I used Borland's grep for years but just found a pattern that it won't match. Eeeks. What else hasn't it found over the years? I wrote a simple text search replacement that does recursion like grep - it's FS.EXE on source forge.

grep fails..

windows findstr works..


My tool of choice is the appropriately named Windows Grep:

  • nice simple GUI
  • supports search and replace
  • can show the lines around the lines found
  • can search within columns in CSVs and fixed-width files

PowerShell's select-string is similar, it's not the same options and semantics, but it's still powerful.


If you want a simple to use Windows Grep tool, I created one called P-Grep that I have made available for free download from my website: www.adjutantit.com - home menu, downloads.

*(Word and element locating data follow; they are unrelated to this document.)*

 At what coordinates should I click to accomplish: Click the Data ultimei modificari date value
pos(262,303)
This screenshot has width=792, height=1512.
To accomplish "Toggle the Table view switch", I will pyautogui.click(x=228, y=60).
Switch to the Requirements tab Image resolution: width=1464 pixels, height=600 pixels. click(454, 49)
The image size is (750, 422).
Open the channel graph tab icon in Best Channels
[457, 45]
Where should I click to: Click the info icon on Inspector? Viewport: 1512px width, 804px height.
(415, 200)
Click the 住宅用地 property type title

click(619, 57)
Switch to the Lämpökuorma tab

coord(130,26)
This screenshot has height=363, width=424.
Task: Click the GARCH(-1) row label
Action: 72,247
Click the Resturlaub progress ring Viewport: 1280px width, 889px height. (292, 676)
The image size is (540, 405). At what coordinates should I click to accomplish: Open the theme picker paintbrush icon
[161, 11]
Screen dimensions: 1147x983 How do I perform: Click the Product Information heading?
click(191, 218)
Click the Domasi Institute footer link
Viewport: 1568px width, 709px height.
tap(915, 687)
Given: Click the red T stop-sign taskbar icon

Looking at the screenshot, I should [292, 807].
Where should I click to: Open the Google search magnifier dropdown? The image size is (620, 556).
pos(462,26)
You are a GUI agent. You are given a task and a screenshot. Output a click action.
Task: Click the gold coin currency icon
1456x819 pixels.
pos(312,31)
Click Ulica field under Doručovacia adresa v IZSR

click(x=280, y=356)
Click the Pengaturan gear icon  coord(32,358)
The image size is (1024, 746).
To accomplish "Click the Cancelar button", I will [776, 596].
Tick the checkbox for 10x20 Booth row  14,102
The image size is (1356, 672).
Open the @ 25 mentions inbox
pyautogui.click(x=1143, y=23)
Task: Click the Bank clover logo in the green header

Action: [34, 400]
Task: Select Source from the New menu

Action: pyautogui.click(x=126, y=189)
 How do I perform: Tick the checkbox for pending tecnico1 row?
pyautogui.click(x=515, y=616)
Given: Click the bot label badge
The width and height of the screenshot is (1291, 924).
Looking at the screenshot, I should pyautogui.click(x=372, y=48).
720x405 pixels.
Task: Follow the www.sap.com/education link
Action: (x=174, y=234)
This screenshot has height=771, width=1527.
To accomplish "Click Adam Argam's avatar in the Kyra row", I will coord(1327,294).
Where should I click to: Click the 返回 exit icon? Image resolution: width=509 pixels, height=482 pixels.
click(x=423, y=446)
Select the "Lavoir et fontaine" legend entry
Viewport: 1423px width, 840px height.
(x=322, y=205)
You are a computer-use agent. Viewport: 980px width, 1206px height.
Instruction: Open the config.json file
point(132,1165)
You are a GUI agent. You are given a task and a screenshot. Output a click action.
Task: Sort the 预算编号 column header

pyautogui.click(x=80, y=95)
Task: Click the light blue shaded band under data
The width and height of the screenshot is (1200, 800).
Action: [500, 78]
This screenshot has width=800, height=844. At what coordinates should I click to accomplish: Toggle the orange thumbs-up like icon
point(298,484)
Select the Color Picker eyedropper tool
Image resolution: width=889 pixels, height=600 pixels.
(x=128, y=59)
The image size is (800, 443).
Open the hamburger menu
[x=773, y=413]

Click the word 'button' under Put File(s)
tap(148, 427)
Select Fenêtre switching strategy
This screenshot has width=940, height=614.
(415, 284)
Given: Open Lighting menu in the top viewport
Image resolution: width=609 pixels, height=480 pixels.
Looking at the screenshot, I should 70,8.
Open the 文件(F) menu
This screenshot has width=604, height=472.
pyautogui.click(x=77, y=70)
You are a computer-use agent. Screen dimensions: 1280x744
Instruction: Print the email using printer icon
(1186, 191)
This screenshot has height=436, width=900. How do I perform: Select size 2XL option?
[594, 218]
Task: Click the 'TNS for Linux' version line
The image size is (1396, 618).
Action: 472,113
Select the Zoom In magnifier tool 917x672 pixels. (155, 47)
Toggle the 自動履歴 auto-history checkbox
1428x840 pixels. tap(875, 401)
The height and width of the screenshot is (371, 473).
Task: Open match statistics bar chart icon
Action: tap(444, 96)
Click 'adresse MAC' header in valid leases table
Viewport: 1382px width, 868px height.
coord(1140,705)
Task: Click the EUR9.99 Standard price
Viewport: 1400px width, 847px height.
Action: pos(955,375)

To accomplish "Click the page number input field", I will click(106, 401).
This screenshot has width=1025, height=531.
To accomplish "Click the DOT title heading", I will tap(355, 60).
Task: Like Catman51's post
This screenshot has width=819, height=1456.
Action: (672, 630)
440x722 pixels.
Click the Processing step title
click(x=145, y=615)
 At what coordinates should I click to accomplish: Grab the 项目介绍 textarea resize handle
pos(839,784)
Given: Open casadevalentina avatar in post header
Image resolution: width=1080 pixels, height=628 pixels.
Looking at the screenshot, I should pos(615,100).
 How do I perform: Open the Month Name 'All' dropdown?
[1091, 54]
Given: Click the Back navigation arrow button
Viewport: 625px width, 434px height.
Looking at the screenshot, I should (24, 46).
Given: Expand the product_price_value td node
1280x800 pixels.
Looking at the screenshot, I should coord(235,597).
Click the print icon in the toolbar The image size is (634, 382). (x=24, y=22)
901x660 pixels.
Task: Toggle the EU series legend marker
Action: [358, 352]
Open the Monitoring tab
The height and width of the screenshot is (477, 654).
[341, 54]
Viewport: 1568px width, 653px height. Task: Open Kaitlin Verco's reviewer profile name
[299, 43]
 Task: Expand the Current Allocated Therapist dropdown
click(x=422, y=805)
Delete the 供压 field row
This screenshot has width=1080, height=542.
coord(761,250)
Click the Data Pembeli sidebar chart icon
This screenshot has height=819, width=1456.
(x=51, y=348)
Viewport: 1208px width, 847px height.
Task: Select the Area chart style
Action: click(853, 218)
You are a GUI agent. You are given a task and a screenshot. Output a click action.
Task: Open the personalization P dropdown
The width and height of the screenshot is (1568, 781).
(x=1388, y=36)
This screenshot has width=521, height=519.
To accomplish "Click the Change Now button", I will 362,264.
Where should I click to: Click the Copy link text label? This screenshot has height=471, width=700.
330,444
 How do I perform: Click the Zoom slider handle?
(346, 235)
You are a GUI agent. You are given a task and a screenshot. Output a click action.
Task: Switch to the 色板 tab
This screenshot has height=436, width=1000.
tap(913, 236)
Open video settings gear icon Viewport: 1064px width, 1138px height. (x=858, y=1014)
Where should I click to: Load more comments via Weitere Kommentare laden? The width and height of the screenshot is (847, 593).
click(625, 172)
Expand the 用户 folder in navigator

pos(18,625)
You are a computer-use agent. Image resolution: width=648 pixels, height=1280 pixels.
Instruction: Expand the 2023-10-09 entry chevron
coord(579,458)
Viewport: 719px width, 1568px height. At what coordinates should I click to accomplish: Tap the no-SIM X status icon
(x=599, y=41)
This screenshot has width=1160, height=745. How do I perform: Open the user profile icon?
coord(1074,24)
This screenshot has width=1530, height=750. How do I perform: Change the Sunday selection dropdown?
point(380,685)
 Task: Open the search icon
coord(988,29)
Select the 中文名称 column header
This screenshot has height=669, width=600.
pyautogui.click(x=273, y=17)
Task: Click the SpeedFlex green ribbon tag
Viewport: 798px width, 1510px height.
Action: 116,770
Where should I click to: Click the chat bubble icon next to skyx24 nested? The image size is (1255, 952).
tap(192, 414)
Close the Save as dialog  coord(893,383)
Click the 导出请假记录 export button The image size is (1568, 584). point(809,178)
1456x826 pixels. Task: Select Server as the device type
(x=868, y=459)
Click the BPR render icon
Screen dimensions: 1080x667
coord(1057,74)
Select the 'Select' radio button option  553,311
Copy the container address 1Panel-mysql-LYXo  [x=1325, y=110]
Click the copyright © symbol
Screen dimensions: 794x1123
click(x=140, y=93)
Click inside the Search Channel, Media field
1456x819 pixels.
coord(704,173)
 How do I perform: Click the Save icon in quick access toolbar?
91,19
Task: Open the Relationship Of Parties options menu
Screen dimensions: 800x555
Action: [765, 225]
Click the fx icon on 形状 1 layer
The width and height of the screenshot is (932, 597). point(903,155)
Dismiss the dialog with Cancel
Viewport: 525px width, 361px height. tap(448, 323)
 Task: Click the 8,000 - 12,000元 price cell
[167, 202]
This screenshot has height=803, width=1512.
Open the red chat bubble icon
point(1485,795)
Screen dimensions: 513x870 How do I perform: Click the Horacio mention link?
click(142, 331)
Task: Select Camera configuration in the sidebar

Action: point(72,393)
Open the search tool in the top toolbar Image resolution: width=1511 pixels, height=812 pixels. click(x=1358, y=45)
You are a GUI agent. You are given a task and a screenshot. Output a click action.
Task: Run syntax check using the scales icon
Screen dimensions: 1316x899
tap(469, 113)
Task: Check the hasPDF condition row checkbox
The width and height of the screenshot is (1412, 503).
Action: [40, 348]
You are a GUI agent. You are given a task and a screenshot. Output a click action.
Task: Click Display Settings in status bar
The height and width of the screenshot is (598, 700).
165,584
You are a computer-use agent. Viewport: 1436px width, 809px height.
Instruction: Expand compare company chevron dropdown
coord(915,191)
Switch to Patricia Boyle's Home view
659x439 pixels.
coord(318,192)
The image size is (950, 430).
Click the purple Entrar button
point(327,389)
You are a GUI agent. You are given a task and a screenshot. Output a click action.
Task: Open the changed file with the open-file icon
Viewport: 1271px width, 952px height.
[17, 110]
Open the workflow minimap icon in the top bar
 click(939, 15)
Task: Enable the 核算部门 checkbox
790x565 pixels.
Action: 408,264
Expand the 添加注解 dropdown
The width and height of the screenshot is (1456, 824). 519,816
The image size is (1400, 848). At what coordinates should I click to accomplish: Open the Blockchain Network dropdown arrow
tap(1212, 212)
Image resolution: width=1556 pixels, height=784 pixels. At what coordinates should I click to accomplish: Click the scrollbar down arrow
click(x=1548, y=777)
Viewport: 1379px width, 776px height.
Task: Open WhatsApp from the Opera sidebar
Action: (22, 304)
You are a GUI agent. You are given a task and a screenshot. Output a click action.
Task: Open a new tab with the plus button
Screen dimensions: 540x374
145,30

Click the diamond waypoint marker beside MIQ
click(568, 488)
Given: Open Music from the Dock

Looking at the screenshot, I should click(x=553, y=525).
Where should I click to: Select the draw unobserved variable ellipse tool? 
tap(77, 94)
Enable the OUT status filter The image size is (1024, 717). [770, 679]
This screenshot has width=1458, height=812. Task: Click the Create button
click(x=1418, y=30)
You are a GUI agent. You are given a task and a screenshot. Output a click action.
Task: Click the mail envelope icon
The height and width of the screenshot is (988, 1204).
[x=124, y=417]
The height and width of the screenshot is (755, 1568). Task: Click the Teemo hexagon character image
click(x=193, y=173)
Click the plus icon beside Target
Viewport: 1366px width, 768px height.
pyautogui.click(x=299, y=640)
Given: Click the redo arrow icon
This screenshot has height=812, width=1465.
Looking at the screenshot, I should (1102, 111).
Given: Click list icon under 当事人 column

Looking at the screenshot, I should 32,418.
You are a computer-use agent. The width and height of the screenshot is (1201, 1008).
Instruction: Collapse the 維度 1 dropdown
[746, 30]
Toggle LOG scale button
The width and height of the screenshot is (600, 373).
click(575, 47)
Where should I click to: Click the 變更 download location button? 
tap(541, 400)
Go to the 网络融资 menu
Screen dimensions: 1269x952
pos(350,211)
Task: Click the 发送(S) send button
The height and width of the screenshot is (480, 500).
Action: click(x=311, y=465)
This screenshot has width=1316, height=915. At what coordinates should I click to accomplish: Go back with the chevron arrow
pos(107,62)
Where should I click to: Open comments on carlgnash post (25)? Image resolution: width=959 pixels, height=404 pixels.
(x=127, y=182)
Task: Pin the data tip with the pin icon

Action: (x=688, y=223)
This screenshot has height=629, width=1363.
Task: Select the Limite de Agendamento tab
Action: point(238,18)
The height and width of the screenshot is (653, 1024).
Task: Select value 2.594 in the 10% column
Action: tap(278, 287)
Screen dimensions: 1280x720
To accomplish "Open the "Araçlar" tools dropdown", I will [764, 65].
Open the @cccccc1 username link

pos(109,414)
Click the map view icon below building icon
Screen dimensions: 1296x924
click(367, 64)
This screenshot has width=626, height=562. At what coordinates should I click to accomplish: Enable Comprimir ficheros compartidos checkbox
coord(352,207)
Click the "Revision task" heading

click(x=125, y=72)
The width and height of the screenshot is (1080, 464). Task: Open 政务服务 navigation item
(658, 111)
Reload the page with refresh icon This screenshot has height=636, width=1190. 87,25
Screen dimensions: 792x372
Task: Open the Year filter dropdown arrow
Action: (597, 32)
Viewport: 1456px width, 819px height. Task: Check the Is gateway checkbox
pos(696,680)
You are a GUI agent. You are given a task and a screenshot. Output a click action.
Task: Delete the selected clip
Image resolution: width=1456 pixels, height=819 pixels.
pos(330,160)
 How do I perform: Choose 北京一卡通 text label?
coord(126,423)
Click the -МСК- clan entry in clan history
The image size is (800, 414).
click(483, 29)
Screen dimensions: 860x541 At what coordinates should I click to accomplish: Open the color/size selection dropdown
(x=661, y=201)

Windows Grep seemed to have problems with a large number of files, so I wrote my own - which seems more reliable. You can select a folder, right click and send it to P-Grep. The sendto folder gets unpdated during installation.


Another good choice is MSYS. It gives you a bunch of other GNU utilities to allow you to be more productive.


I've been using AJC Grep daily for years. The only major limitation I've found is that file paths are limited to 255 characters and it stops when it encounters one, rather than just issuing a warning. It's annoying but doesn't happen very often.

I use it on 64-bit Windows 7 Ultimate, so its 64-bit credentials are fine.


I've been using it forever and luckily it's still available. It's super fast and very small.


If none of the solulutions is quite what you are looking for, perhaps you could write a wrapper to FindStr that does exactly what you require?

FindStr is pretty good anyway so it should just be knocking a GUI up (if you want it) and providing a few extra features (like combining it with Find to find the count of files which contain a specified string [mentioned above]).

This, of course, assumes you have the requirement, time and inclination to do this!


I have Cygwin installed on my machine and put the Cygwin bin directory in my environmental path, so the Cygwin grep works like normal in a command line which solves all my scripting needs for grep at the moment.